» **Written task**
Could you copy the data below word for word, without the pictures?
* BEGIN Information given *
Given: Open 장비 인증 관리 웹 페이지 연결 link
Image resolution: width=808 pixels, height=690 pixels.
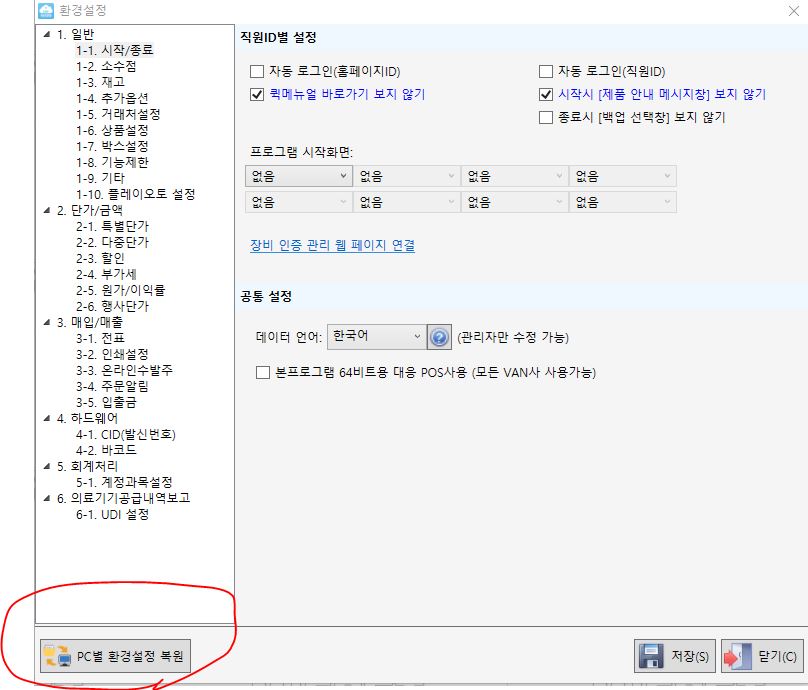Looking at the screenshot, I should pyautogui.click(x=332, y=246).
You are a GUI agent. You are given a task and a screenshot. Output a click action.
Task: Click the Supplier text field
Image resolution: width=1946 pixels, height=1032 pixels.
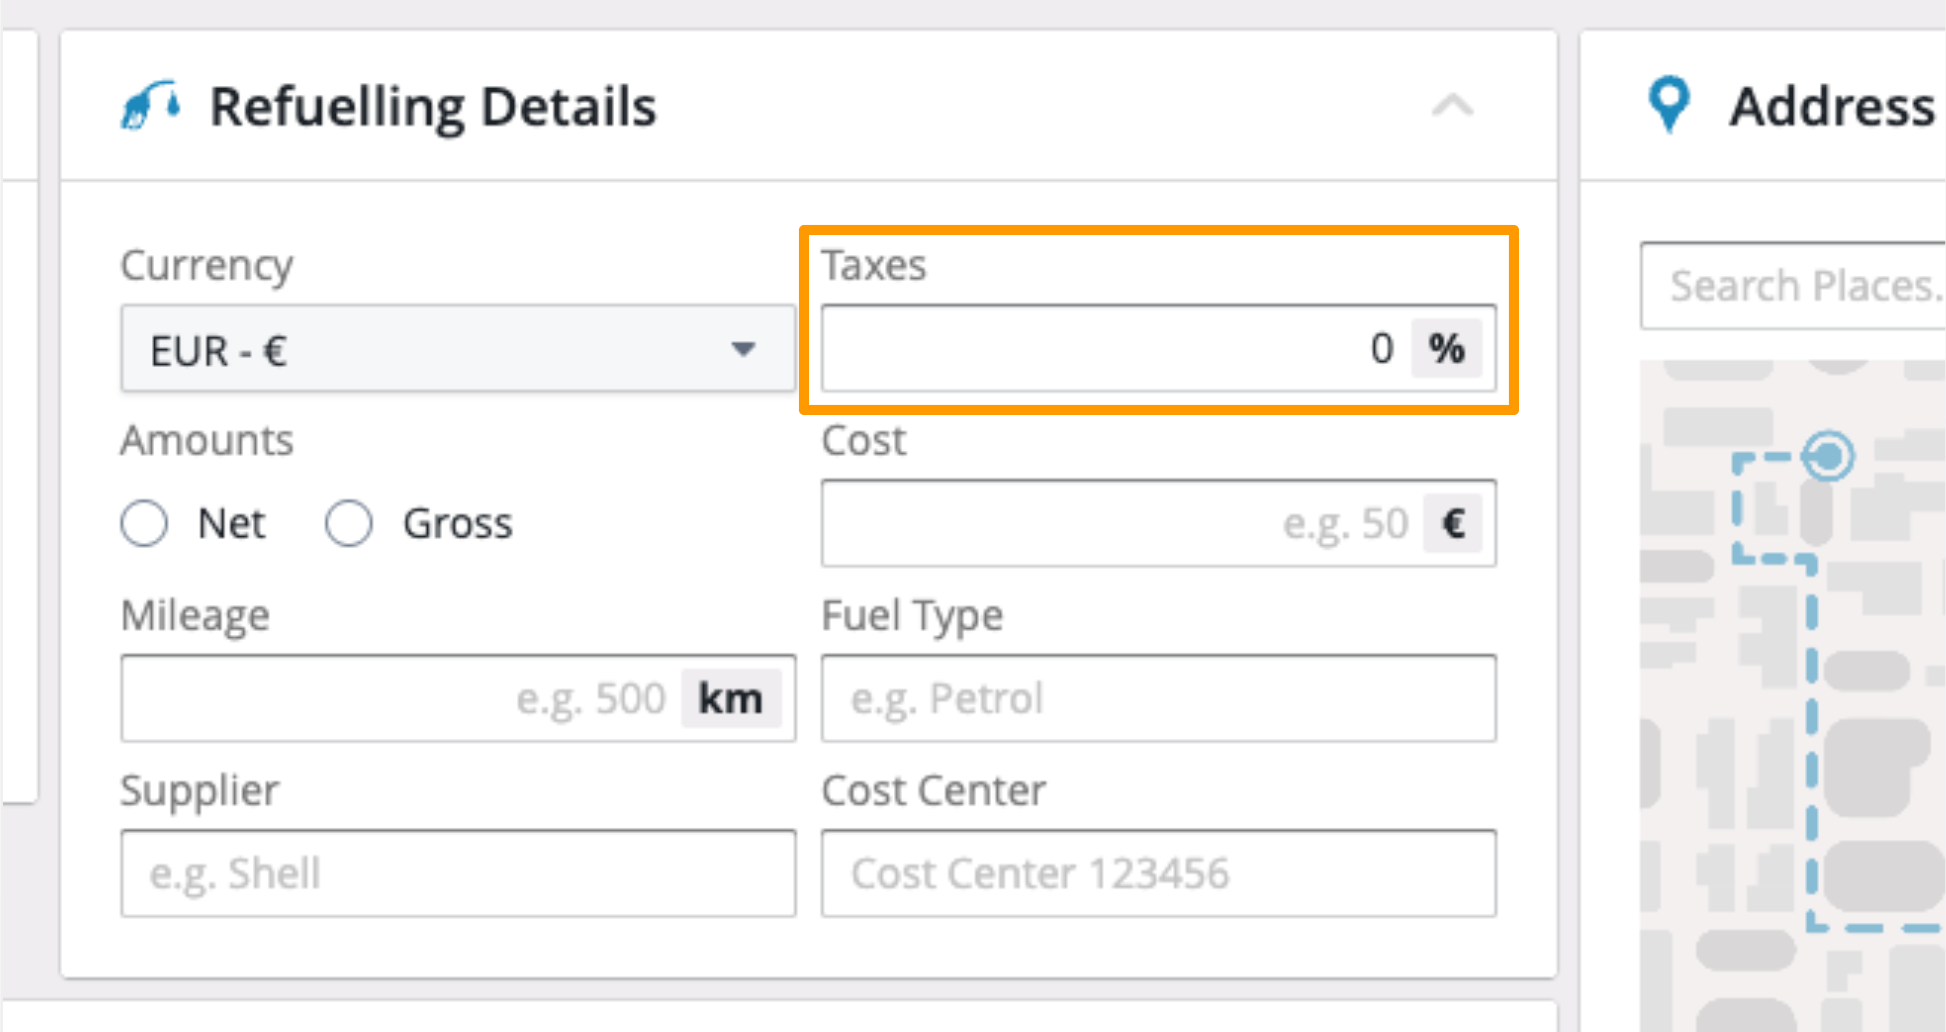458,873
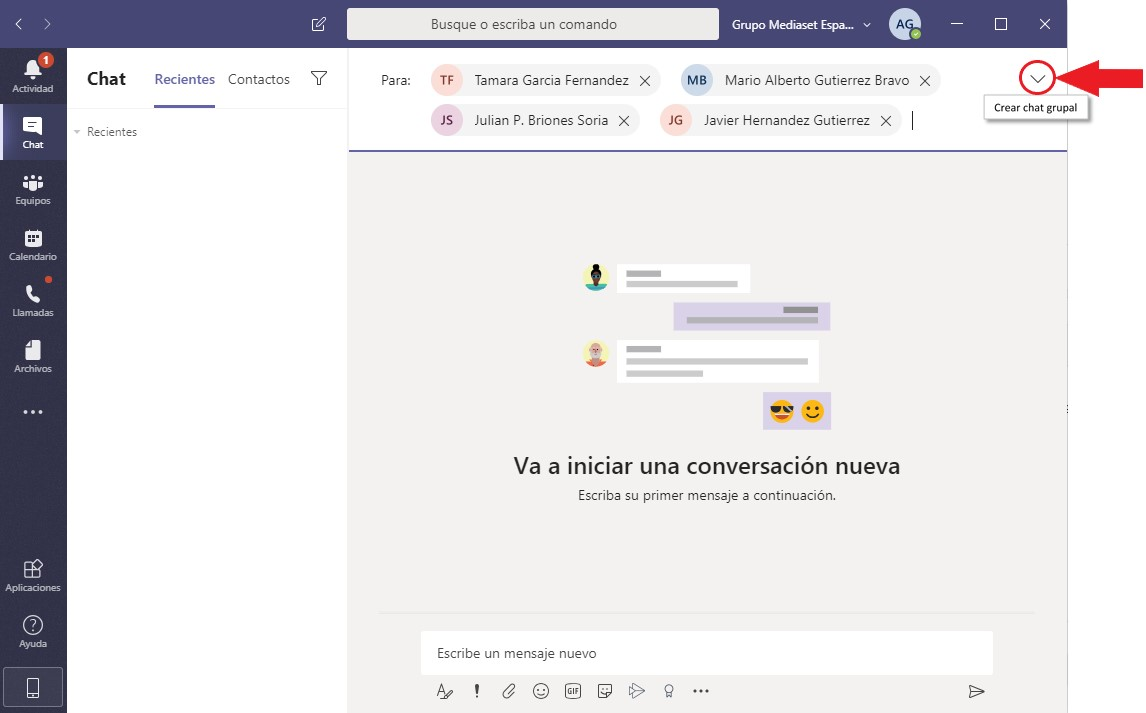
* END Information given *
» **Exercise result**
Given: Open 장비 인증 관리 웹 페이지 연결 link
Image resolution: width=808 pixels, height=690 pixels.
Looking at the screenshot, I should pyautogui.click(x=332, y=246).
You are a GUI agent. You are given a task and a screenshot. Output a click action.
Task: Click the Supplier text field
Image resolution: width=1946 pixels, height=1032 pixels.
458,873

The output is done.